= GIVEN PROBLEM =
Please give the records below as a JSON list of strings, with one string per line and no blank lines.

Rows of pointing data:
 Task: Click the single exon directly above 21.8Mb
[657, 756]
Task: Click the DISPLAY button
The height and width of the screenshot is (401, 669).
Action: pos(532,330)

= SOLUTION TO THIS EXERCISE =
[
  " Task: Click the single exon directly above 21.8Mb",
  "[657, 756]",
  "Task: Click the DISPLAY button",
  "The height and width of the screenshot is (401, 669).",
  "Action: pos(532,330)"
]